I have smelled street air in Mumbai and it seems as bad as a cigarette and doesn't even pretend to relax anyone. I smoke on occasion myself, and as an outdoor person, (ab)use my body beyond what many well wishers know as possible. I have yet to find myself incapable of doing something I could before I started.

Of course, I don't deny that there are bad results that can happen from smoking, just like there are bad things that can happen if you drive. I think such decisions are personal and it is a person's choice whether the harm outweighs what they get from it or not. I don't see how anyone else can understand what my happiness is in walking for days on end in high-altitude. Surely it holds the fear of death, frost bite, natural calamities, danger from animals and humans, etc for the pleasure of being there?

And why do I consider anti-smoking enthusiasts misguided or brainwashed?

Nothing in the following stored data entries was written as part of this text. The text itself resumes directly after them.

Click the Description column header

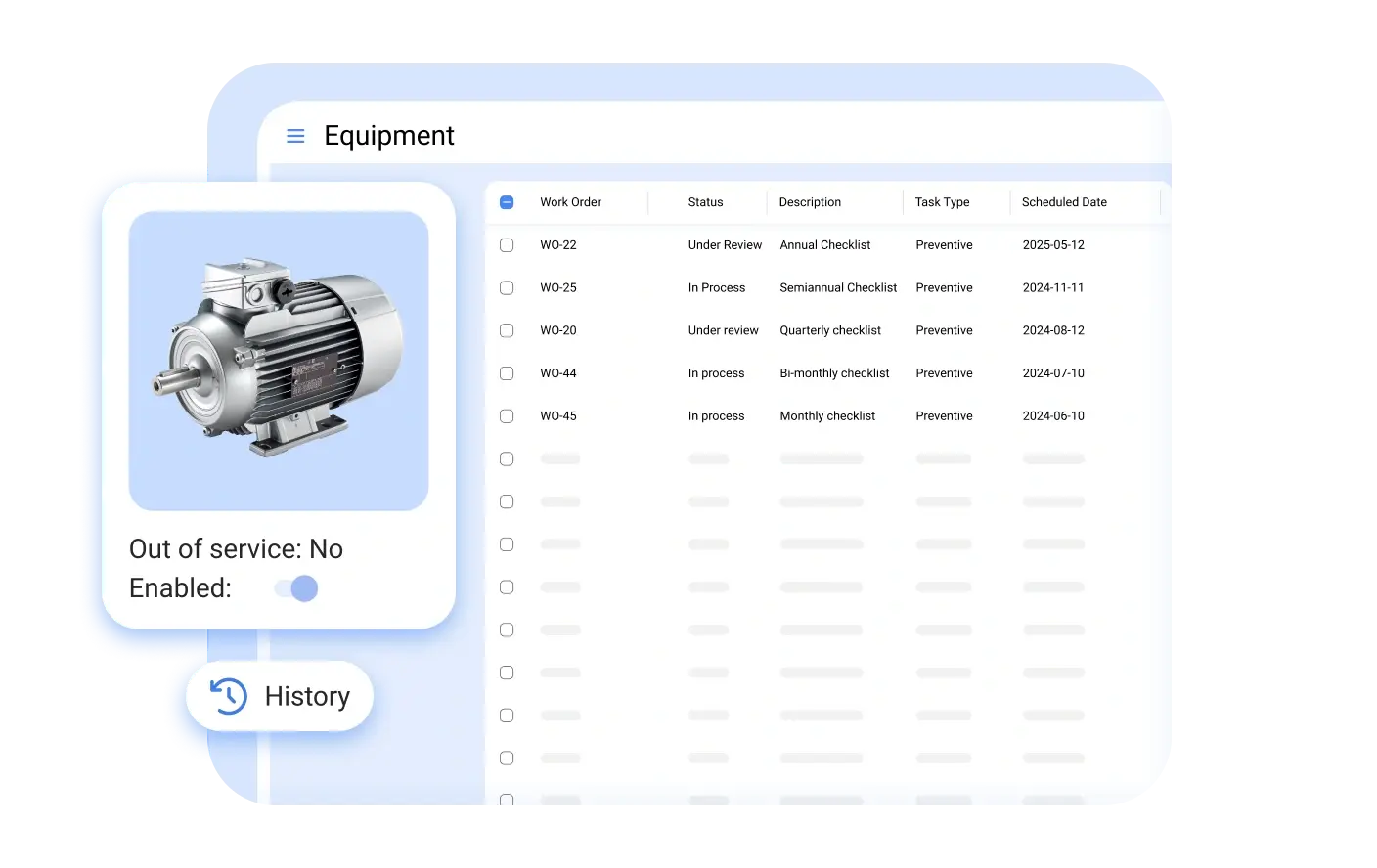[x=809, y=202]
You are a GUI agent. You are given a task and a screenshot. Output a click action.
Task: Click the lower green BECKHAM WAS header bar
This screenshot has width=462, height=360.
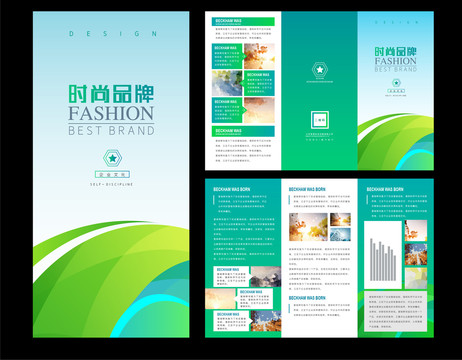tap(243, 131)
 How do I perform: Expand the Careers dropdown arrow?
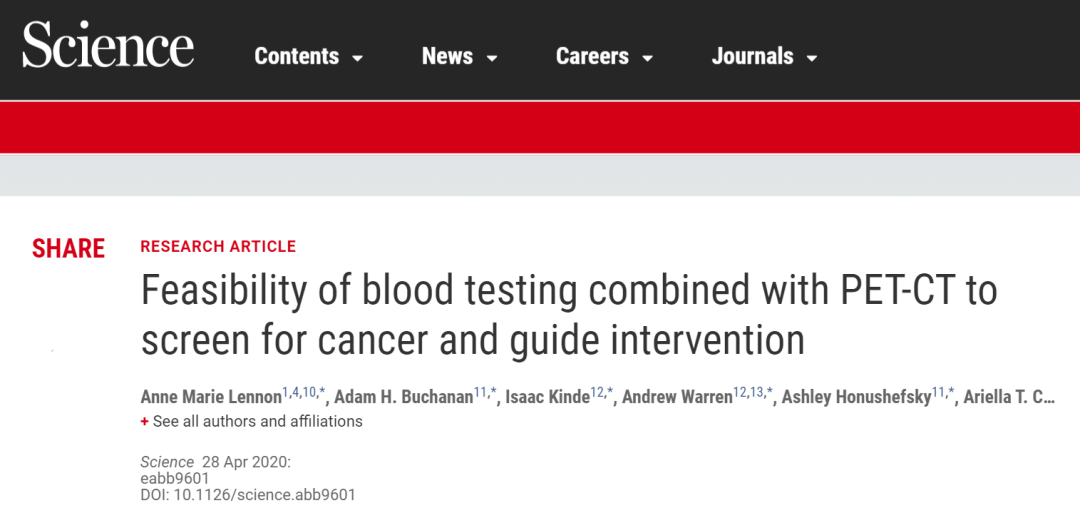tap(647, 59)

The key to that is understanding where they get their information from. No matter what the source, is it likely that such a popular occupation has absolutely no health benefits? Yet, how many of these are they aware of? I am usually suspicious of black-and-white stories and the anti-smoking campaign is one which raises every alarm I have. I find it impossible to believe that something that has lasted centuries is entirely evil, and if it is shown like that, I feel that I am being manipulated to live a decision someone else has made.

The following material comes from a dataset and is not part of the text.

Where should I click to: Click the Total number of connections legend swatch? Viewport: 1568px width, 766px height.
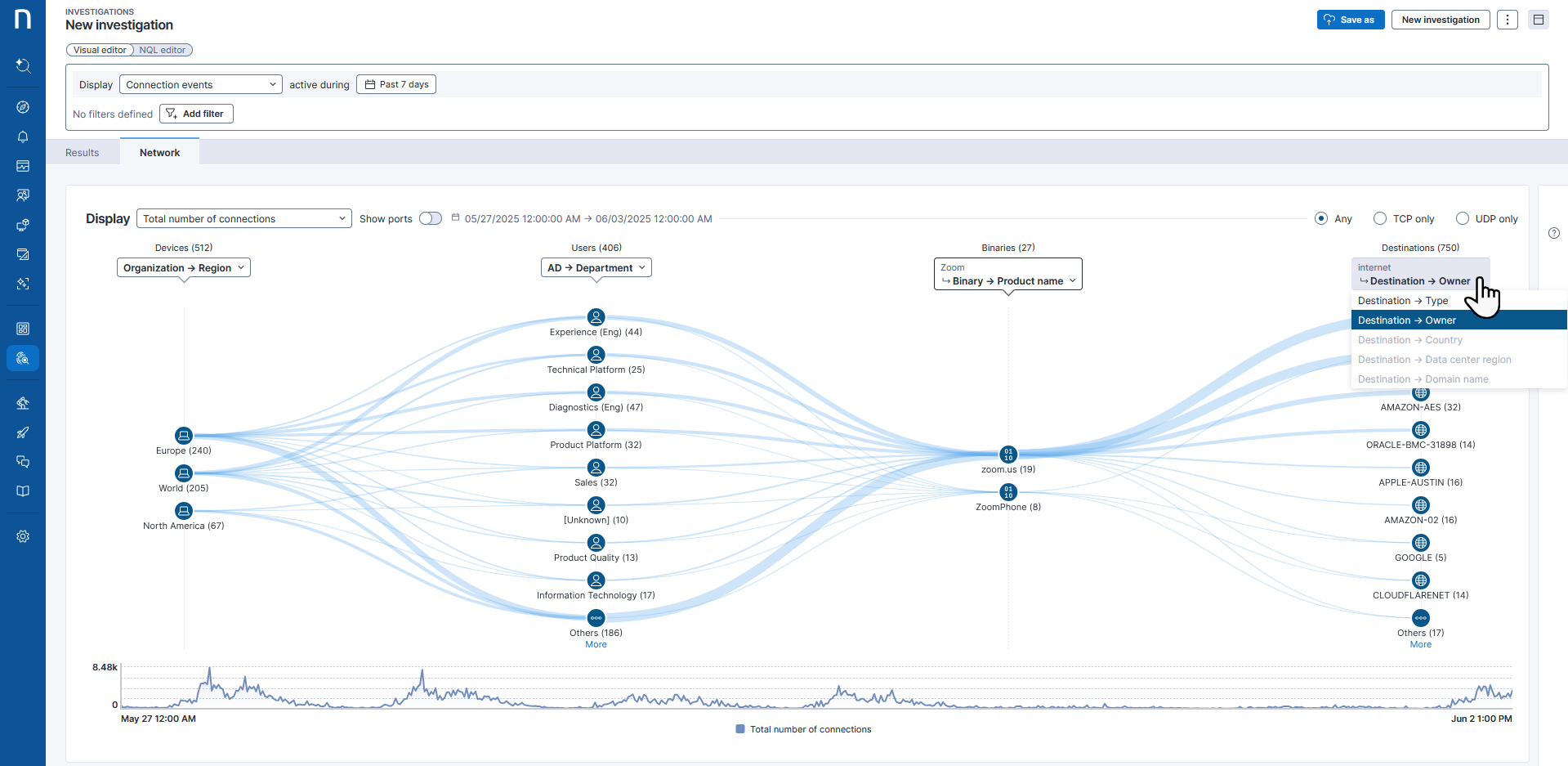click(740, 729)
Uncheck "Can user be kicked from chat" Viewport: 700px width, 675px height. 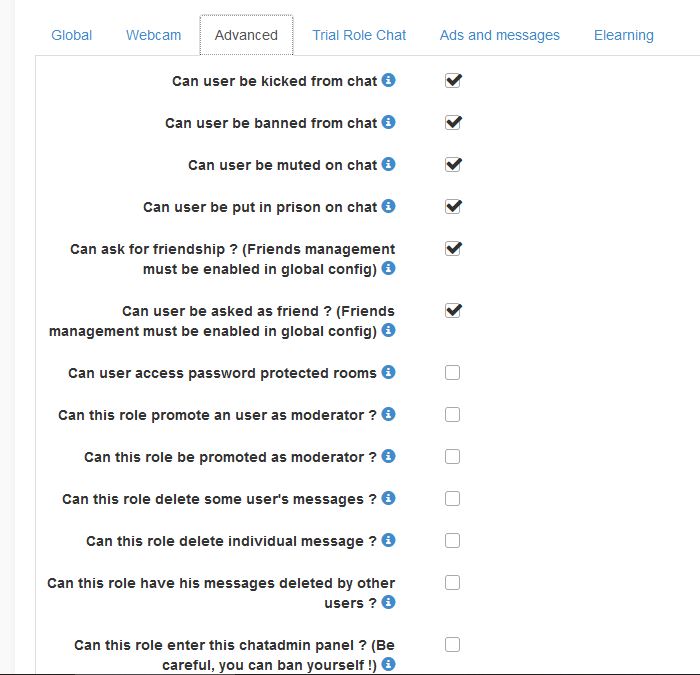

Many people feel relaxed when they smoke. Is smoking for relaxing worse than the heart attack from the stress it gets rid of? Who decides this for others?

How many of those who make these "prescriptions" have actually researched their subject in detail?

Among the people who died and reached hospitals for illness, in my acquaintance, there are three smokers (one died at the age of 63, two didn't - one got jaundice and the other had an accident). Others are completely "healthy" individuals who don't smoke, don't drink, eat carefully and sleep adequately (out of these, 17 died - aged relatives and 16 didn't). And yes, I actually sat and thought of everyone I knew who had died or had fallen seriously ill in the last 2-3 years. Part of this may be that I know more non-smokers than smokers, but certainly the difference is nowhere near this ratio.

I remember an old man from my time in Manali who was 93 years old and had lived a long and healthy life. He was mobile enough for his daily needs even then. He used to smoke. One day he had a chest pain, and the doctor told him to quit smoking. He asked the doctor, "I am 93. Is it possible that I may be dying of old age and not smoking? Smokers aren't immortal until nicotine kills them, you know?" He continued to smoke, and as far as I know, was alive and well for 2 more years at least until I left the mountains to come and live in Mumbai 5 years ago.

I would be interested in the results of surveys of the percentage of smokers among the patients in a hospital and see if they are the same as those in the outside world. My hunch is that they are far less. Yet we blindly believe that smoking is what will land us there.

Smoking may be bad, but it certainly isn't the only bad thing humans indulge in.

This certainly doesn't mean that I suggest that you start smoking. What it means is that I suggest that you stop bugging smokers.